C'est légitimement que Marx voit d'abord dans le capitalisme le prolongement du système sacrificiel qu'il prétend abolir, un système injuste qui entrave depuis toujours l'accès à l'autonomie individuelle. Ce qu'il ne voit pas c'est que cette autonomie suppose la reconnaissance de la finitude radicale (sinon pourquoi l'autonomie devrait-elle être conquise ?), la pulsion de mort qui travaille l'homme tant au plan social qu'individuel. Or le projet marxiste de société communiste, unitaire, voire totalitaire, montre qu'il n'est pas prêt à assumer ladite finitude, en l'occurrence ce qu'il y a d'inéliminable dans l'aliénation capitaliste et d'imparfait dans le système démocratique parlementaire. La philosophie critique se meut donc en idéologie, concrètement en idéologies conquérantes et concurrentes, dont le but démentiel est l'instauration d'un pouvoir absolu et l'éradication de toute autonomie individuelle.
IDEOLOGIE, Autonomie, Finitude, Capitalisme, MARX
ALIENATION, Capitalisme, Illusion, Idéologie, MARX
Dénonçant une aliénation persistante, de nature religieuse, dans le système de Hegel, les jeunes hégéliens en appellent à la libération de la conscience individuelle, mais reconduisent une aliénation que leur reproche à juste titre Marx : cette individualité n'est nullement libre, si elle ne prend pas conscience de ses conditions matérielles de subsistance et demeure donc ce qu'elle est déjà chez Hegel : philosophiquement idéaliste et politiquement petite-bourgeoise. Marx, quant à lui, répète la même illusion consistant à prétendre éliminer toute aliénation dans le social, en croyant pouvoir mettre à bas le capitalisme - alors que ni l'une ni l'autre ne sont éliminables -, au nom d'une même identité métaphysique insuffisamment critiquée (certes matérialiste et non plus idéaliste) et d'une autonomie simplement supposée. Etant donné ses fins révolutionnaires, le marxisme conduit à une idéologie encore plus aliénante et dévastatrice que le capitalisme puisque toute finitude y apparaitra comme insupportable.

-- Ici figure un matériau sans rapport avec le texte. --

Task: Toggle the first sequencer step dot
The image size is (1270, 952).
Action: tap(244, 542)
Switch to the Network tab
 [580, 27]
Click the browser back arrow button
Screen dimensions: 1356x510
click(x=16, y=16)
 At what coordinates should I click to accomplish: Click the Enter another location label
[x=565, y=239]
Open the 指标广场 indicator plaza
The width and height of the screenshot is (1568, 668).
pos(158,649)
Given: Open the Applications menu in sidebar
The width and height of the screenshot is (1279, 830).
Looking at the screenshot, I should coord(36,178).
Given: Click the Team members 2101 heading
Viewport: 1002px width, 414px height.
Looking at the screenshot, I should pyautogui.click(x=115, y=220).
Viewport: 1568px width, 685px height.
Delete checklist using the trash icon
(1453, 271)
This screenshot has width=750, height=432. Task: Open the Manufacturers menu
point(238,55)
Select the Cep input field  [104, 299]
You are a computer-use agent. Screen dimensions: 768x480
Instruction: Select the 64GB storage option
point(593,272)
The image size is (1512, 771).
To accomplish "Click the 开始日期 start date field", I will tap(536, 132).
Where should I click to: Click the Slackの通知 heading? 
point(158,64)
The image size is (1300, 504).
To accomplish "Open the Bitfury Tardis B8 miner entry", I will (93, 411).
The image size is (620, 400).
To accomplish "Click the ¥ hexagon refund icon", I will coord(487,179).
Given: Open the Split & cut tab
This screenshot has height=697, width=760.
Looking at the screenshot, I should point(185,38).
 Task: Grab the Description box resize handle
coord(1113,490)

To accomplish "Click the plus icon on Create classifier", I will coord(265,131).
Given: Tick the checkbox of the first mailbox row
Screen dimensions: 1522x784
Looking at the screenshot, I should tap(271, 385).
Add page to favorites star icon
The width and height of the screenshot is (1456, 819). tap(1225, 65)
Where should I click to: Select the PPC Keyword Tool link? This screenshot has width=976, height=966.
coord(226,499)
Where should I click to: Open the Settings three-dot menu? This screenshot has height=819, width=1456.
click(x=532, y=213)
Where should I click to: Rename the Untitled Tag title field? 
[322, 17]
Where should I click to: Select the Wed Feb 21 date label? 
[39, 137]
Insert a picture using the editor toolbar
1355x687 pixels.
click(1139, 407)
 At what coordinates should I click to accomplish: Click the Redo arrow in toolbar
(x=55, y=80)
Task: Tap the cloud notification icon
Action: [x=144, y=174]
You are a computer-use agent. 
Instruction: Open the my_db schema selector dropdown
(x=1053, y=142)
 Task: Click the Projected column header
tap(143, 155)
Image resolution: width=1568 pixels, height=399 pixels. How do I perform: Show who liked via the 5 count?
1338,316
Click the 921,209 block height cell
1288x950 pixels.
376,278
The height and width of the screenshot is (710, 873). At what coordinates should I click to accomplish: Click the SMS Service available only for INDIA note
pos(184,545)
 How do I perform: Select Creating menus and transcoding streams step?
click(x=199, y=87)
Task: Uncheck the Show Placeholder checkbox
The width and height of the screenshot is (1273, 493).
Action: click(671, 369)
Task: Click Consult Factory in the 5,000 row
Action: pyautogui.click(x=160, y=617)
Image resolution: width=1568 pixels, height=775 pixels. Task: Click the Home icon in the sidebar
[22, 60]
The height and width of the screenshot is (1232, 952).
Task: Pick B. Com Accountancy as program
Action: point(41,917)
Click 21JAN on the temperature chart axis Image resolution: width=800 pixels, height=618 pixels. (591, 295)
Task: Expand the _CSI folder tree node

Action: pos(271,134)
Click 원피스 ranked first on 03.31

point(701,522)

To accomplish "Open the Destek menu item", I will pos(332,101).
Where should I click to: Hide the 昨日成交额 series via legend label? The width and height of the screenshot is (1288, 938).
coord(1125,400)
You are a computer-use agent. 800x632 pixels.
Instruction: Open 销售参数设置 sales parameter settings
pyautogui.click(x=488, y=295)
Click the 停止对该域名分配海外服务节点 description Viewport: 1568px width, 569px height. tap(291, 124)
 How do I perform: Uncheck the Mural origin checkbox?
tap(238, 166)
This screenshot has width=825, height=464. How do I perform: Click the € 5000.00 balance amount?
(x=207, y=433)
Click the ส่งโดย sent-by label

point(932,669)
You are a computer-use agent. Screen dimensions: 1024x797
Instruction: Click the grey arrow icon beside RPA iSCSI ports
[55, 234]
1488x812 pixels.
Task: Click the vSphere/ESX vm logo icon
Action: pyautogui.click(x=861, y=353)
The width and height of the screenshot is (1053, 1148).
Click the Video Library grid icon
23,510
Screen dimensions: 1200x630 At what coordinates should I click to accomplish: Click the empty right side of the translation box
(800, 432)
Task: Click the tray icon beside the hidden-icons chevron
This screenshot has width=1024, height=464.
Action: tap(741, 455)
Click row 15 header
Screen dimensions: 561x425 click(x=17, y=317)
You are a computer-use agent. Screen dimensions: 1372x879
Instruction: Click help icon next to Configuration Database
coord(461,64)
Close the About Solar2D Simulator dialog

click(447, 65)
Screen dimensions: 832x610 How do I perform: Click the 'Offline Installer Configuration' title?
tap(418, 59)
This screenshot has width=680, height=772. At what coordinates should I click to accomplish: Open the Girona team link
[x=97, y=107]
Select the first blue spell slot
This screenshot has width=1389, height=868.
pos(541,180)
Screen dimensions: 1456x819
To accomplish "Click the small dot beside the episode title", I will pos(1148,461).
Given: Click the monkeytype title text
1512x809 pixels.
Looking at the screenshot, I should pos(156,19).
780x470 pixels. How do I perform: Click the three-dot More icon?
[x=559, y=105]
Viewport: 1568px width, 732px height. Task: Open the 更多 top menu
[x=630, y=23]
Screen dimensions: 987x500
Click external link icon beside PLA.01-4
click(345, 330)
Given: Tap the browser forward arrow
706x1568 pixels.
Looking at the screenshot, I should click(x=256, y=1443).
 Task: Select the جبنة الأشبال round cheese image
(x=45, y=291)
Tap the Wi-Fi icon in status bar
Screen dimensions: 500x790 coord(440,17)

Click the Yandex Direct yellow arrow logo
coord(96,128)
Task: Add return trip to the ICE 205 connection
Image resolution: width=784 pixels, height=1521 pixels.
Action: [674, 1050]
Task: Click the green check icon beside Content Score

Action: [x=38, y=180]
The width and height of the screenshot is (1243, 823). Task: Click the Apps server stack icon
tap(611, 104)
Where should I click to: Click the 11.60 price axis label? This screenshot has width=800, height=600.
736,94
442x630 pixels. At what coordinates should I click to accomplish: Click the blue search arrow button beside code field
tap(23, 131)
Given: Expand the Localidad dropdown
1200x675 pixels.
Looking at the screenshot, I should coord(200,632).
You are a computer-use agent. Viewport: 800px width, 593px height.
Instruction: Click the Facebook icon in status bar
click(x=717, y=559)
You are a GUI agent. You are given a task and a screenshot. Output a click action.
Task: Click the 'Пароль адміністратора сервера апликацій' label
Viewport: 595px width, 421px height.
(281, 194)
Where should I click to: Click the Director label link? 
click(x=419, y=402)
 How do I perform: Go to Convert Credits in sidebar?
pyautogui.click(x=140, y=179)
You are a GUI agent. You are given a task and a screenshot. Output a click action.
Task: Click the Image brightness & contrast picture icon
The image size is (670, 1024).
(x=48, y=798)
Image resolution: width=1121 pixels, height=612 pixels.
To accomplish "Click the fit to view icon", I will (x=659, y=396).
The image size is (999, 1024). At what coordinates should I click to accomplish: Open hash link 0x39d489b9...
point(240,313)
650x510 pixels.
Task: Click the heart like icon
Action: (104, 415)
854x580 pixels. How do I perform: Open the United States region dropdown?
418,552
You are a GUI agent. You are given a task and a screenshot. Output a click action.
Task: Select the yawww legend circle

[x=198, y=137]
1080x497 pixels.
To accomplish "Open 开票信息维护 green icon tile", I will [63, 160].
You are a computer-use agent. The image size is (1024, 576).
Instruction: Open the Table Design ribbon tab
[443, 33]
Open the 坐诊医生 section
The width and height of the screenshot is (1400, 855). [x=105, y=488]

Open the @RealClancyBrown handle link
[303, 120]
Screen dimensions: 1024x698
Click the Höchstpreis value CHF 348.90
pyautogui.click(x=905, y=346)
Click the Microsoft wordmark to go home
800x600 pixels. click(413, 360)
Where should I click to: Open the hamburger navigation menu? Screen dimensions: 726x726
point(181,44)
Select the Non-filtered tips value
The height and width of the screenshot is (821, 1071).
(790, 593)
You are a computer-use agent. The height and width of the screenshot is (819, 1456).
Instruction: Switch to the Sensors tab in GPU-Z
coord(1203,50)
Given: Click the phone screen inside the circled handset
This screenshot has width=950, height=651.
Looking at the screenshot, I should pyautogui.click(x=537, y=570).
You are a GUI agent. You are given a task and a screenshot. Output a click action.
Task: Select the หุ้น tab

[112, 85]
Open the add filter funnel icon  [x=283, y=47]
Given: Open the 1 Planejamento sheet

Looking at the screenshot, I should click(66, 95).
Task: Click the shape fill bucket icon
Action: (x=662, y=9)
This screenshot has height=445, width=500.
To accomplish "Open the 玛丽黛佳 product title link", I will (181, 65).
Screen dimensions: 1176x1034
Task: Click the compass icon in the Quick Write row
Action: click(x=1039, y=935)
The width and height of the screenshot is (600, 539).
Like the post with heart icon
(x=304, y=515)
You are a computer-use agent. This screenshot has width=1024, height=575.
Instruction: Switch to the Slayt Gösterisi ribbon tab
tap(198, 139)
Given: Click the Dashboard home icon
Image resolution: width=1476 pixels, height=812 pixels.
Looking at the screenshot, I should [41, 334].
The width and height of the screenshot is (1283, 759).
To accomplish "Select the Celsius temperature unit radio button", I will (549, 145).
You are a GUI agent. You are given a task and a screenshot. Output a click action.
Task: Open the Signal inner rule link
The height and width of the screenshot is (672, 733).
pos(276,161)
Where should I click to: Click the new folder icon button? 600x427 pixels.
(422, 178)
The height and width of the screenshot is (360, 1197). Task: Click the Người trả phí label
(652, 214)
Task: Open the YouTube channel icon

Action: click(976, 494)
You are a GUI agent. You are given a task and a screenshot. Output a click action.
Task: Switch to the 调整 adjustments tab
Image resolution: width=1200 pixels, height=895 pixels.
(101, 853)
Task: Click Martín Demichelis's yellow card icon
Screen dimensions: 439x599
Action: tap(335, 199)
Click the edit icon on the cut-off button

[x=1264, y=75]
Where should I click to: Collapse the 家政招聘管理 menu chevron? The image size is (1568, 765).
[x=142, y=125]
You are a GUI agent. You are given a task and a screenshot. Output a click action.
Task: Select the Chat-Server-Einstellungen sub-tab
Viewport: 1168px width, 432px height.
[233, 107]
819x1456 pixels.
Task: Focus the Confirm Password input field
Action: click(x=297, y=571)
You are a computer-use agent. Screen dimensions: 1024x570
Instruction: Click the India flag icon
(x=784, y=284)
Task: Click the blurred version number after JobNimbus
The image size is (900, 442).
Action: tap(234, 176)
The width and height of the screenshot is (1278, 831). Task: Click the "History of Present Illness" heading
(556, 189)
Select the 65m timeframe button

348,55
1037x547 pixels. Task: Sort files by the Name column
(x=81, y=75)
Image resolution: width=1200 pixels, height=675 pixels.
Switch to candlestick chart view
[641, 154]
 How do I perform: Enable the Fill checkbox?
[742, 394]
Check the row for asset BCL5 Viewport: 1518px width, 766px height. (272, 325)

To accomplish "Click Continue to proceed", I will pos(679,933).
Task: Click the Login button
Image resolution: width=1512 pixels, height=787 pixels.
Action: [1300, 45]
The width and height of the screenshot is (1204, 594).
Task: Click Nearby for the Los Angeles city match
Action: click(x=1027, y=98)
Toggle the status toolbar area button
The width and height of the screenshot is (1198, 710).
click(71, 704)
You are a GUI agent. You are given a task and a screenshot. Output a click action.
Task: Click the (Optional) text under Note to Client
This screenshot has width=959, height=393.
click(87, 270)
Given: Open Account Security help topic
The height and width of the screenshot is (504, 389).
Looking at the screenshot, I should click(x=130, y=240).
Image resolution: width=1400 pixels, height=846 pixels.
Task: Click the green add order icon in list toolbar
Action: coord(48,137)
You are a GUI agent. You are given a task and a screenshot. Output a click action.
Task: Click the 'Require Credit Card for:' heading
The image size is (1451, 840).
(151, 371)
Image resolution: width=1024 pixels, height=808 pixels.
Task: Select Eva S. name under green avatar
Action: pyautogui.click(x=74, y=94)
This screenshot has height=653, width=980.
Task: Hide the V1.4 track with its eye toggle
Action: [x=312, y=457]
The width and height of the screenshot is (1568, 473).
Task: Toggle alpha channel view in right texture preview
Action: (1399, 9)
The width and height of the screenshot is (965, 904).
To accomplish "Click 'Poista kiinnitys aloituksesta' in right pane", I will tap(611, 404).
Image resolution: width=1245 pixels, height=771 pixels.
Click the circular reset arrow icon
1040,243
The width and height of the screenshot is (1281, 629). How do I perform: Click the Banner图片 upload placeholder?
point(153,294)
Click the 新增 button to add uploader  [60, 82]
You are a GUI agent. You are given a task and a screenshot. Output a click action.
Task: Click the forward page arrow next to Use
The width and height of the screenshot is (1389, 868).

DISCOURS DU CLERC, Idéologie, Bureaucratie, Justice
"Cet ordinaire discours clérical, que ce soit sous les figures qu’il prend dans le monde historique et que nous avons présentées avec Weber et Lacan, ou que ce soit sous la figure la plus générale, ne se borne pas à être faux objectivement et théoriquement ; il l’est, comme la dernière référence à Lacan l’a laissé pressentir, subjectivement et pratiquement ; et il l’est en tant qu’idéologie. De l’idéologie, gardons quant à nous, sans entrer en discussion avec Marx, ceci d’abord qu’il s’agit d’un discours qui, comme tel, se fonde sur un principe, mais voulu comme valeur, et non pas comme essence (ainsi que le voudrait la philosophie), et d’un discours qui, à partir de ce principe, justifie tout, et notamment ce qui pourrait faire problème. Et ceci d’autre part que ceux qui mettraient en question ce principe, cette valeur suprême, et la justification qu’à partir de lui on propose, seraient, par le discours idéologique, voués à l’exclusion sacrificielle, rejetés dans les « ténèbres extérieures ». Qu’on pense à l’idéologie du nazisme, avec comme valeur supérieure, le peuple et la race ; à celle du fascisme, avec l’État ; à celle du stalinisme, avec le parti ; à celle du maoïsme, avec les masses. À la place de la rédemption qui eût été le principe subjectif d’un vrai discours du clerc, ce qui apparaît alors comme principe subjectif de l’ordinaire discours du clerc, c’est le salut. De même qu’on avait vu, pour le discours du peuple, venir à la place de la création l’évolution et, pour le discours du maître, venir à la place de la révélation le progrès. Le salut est ainsi le troisième maître mot des conceptions ordinaires et fausses de l’histoire."